WHAT IS NEEDED:
Copy out the rows word for word, from the first row through the line containing "Looking at the screenshot, I should [x=1247, y=68].". Leave out the pictures.

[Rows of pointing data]
***

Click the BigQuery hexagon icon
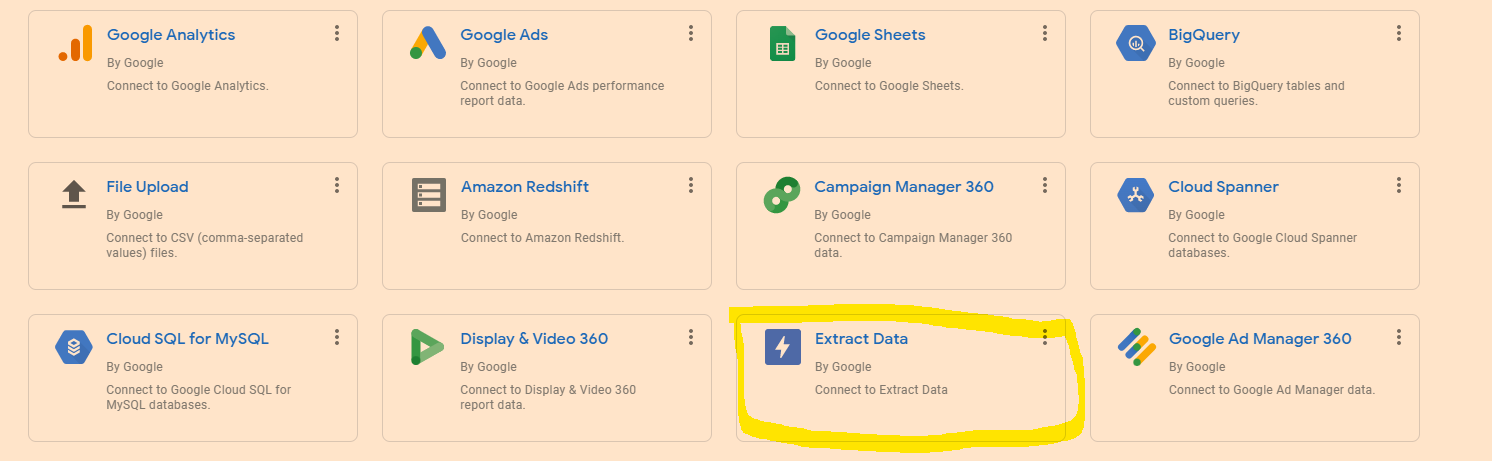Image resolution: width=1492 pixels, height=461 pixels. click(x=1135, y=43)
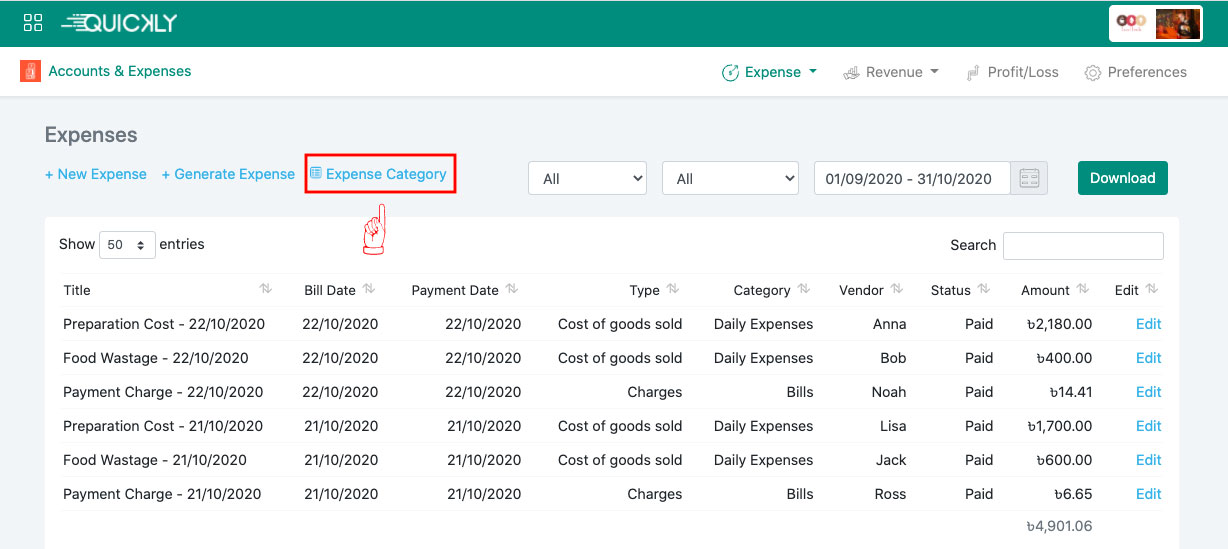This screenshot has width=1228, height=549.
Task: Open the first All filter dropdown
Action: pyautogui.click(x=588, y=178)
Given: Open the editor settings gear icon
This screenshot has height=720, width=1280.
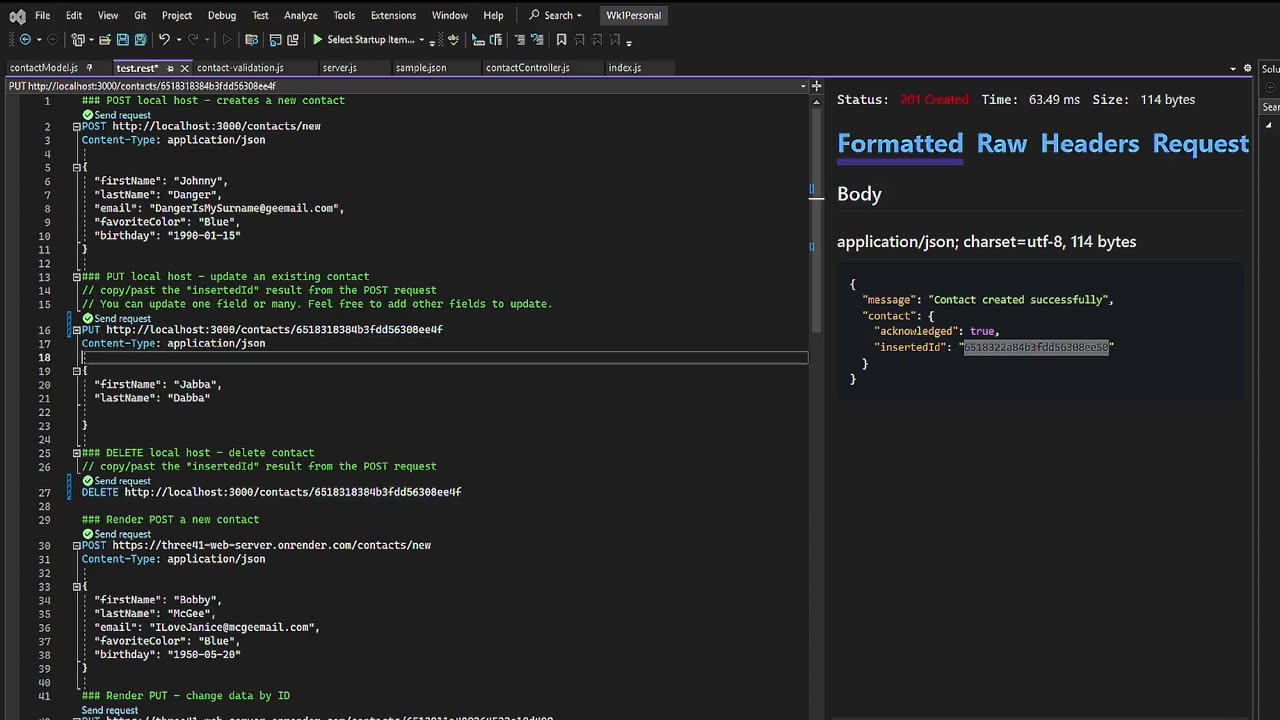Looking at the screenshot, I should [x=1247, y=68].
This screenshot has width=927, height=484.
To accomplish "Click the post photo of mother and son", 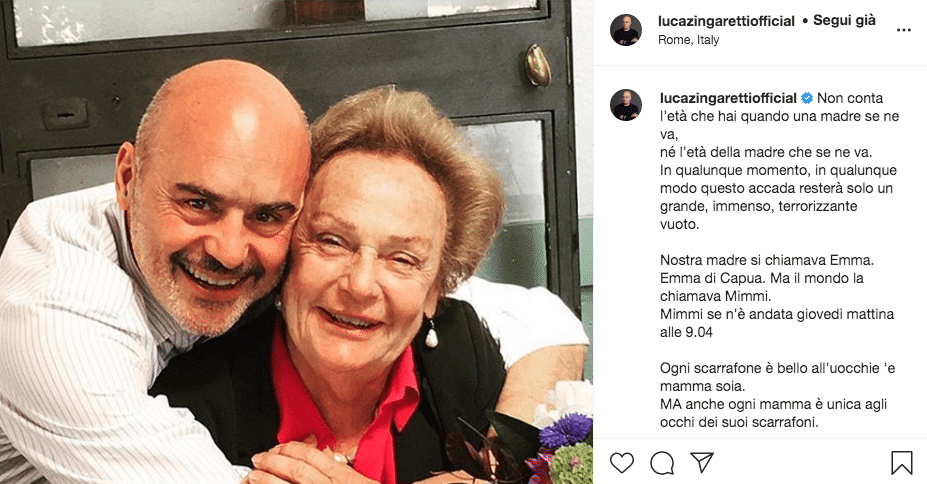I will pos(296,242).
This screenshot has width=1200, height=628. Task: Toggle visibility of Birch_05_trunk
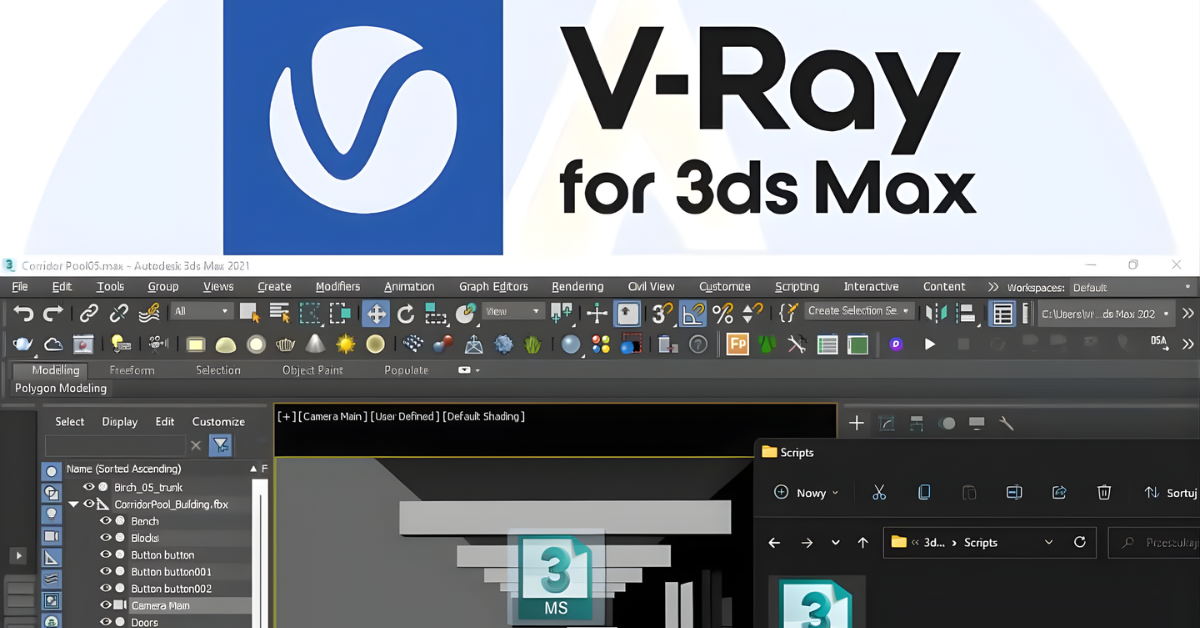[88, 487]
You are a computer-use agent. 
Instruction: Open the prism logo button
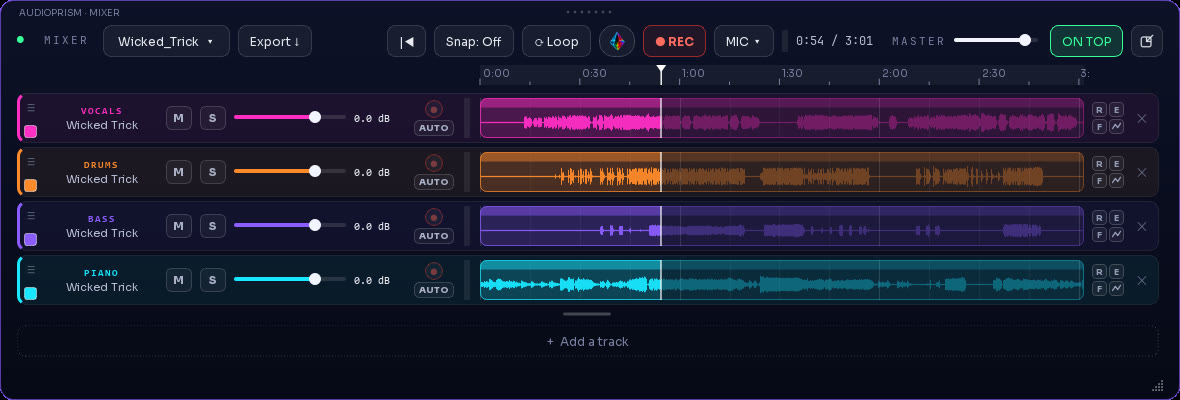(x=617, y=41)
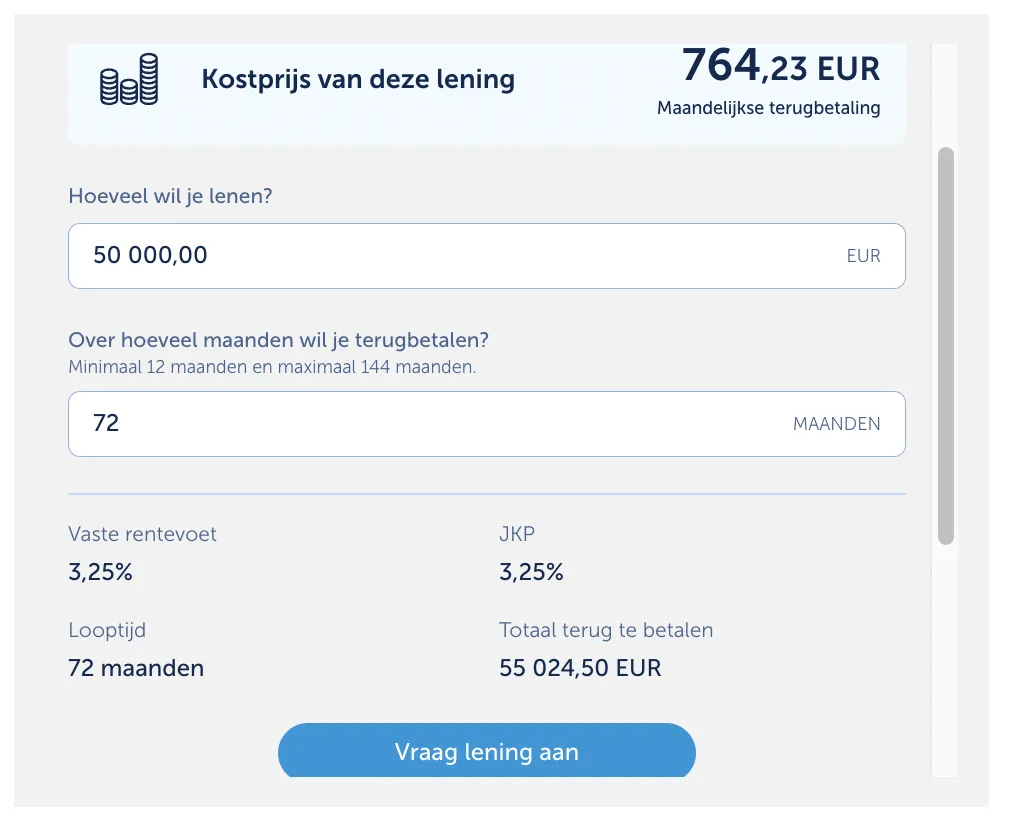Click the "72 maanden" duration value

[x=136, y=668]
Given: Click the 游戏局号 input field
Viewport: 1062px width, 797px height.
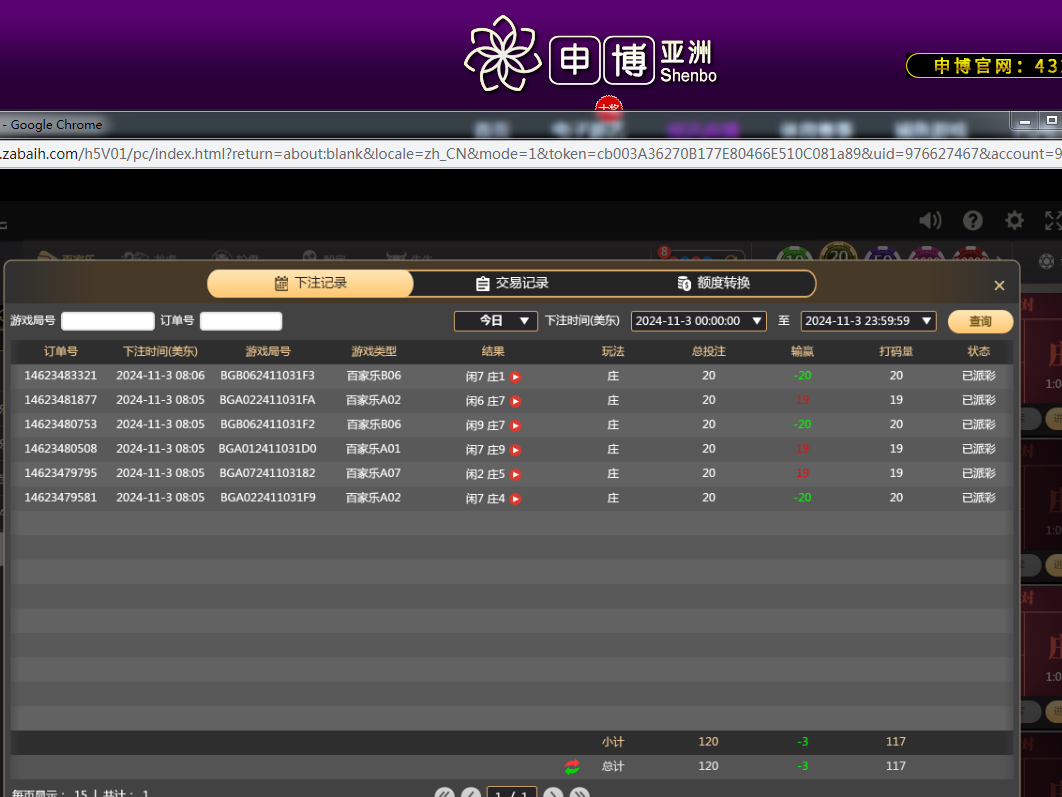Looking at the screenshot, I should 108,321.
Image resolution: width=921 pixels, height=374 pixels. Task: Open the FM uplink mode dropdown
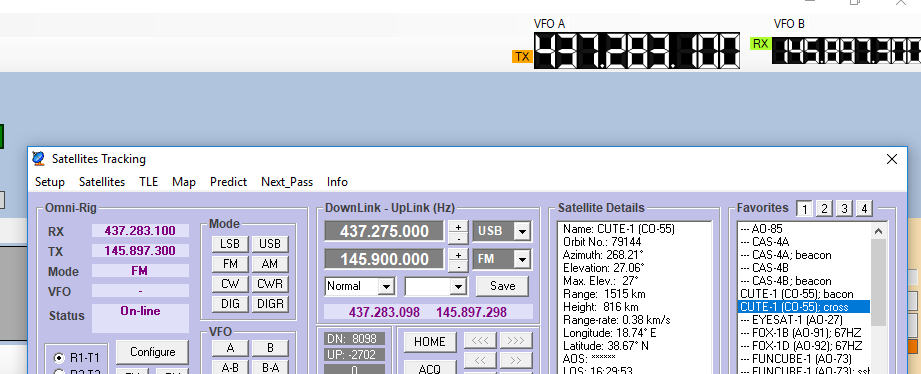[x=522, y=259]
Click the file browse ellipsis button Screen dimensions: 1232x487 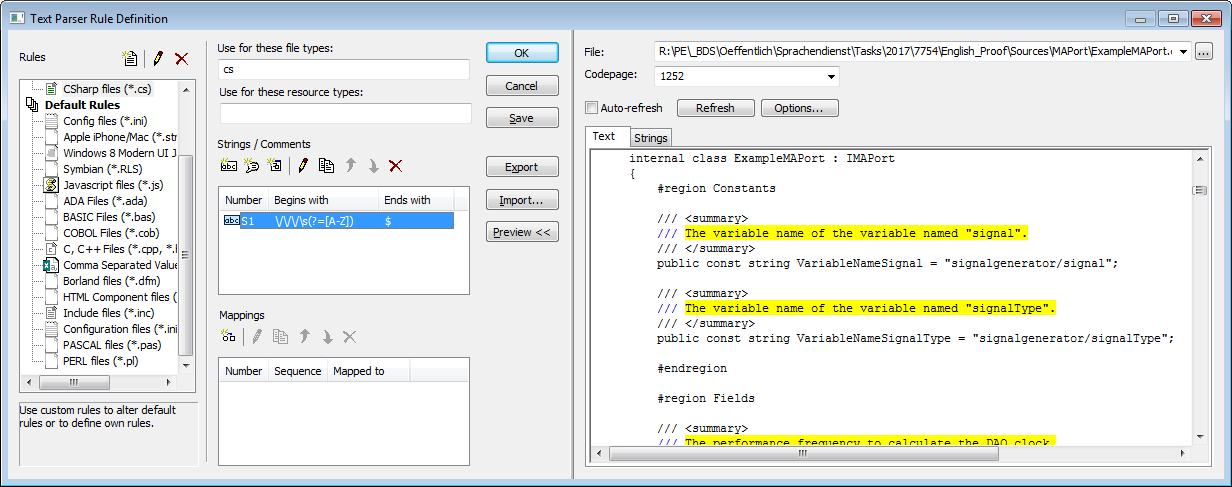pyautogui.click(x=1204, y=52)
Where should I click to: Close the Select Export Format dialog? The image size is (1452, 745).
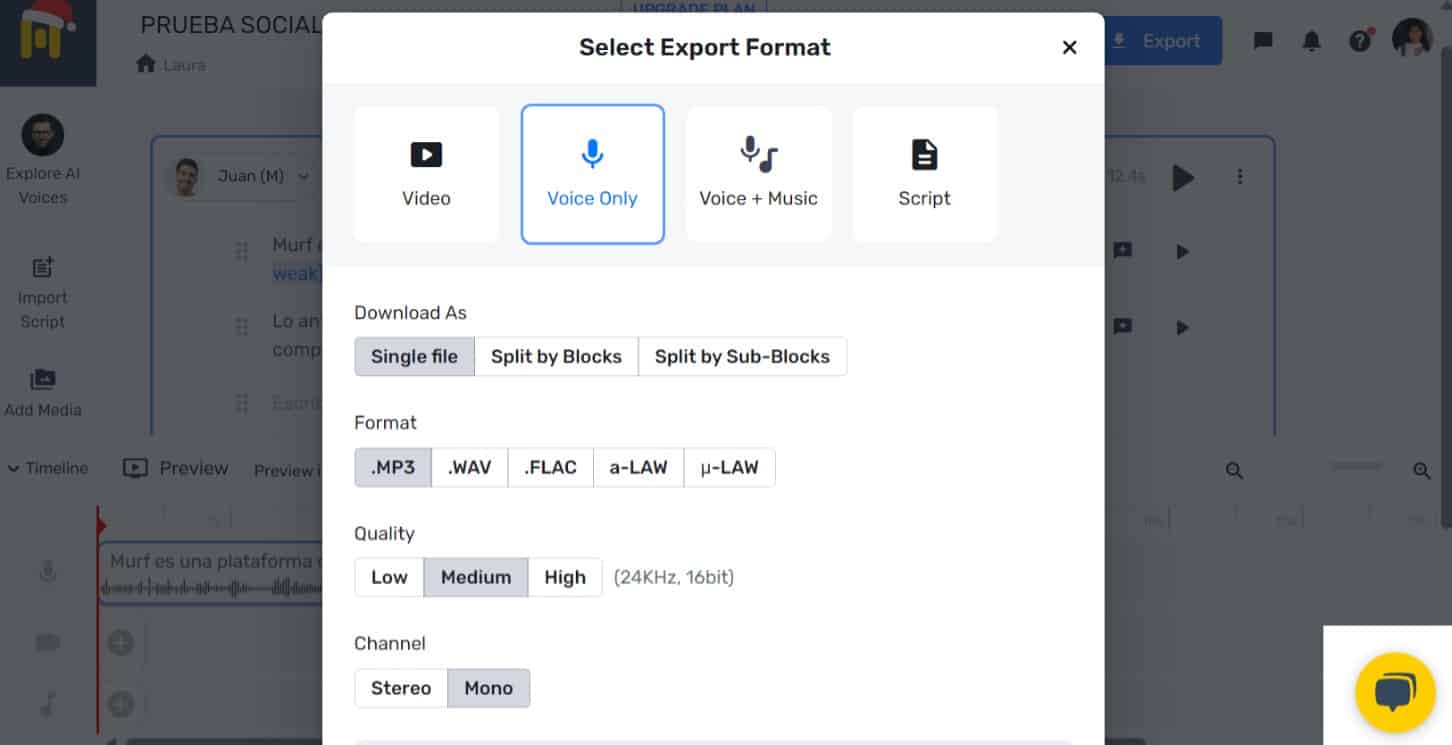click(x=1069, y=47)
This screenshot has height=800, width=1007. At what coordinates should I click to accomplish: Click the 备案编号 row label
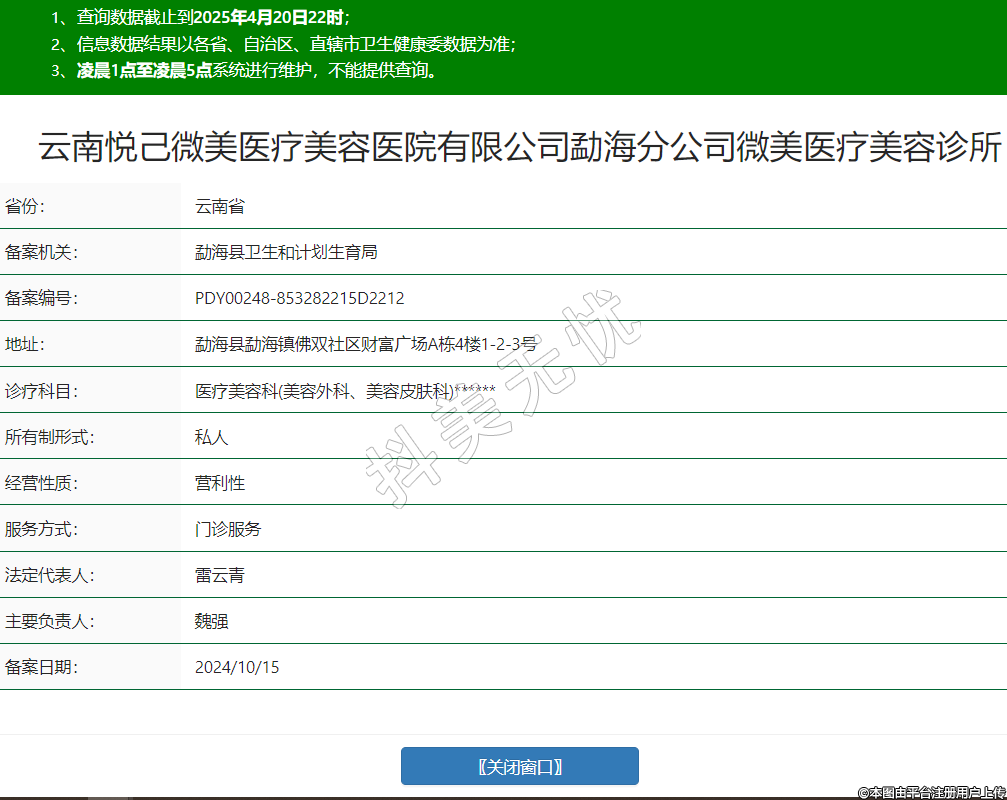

***

ANSWER:
Click the BigQuery hexagon icon
Image resolution: width=1492 pixels, height=461 pixels. click(x=1135, y=43)
This screenshot has width=1228, height=549.
Task: Open the first All filter dropdown
Action: pyautogui.click(x=588, y=178)
Given: Open the editor settings gear icon
This screenshot has height=720, width=1280.
Looking at the screenshot, I should [x=1247, y=68].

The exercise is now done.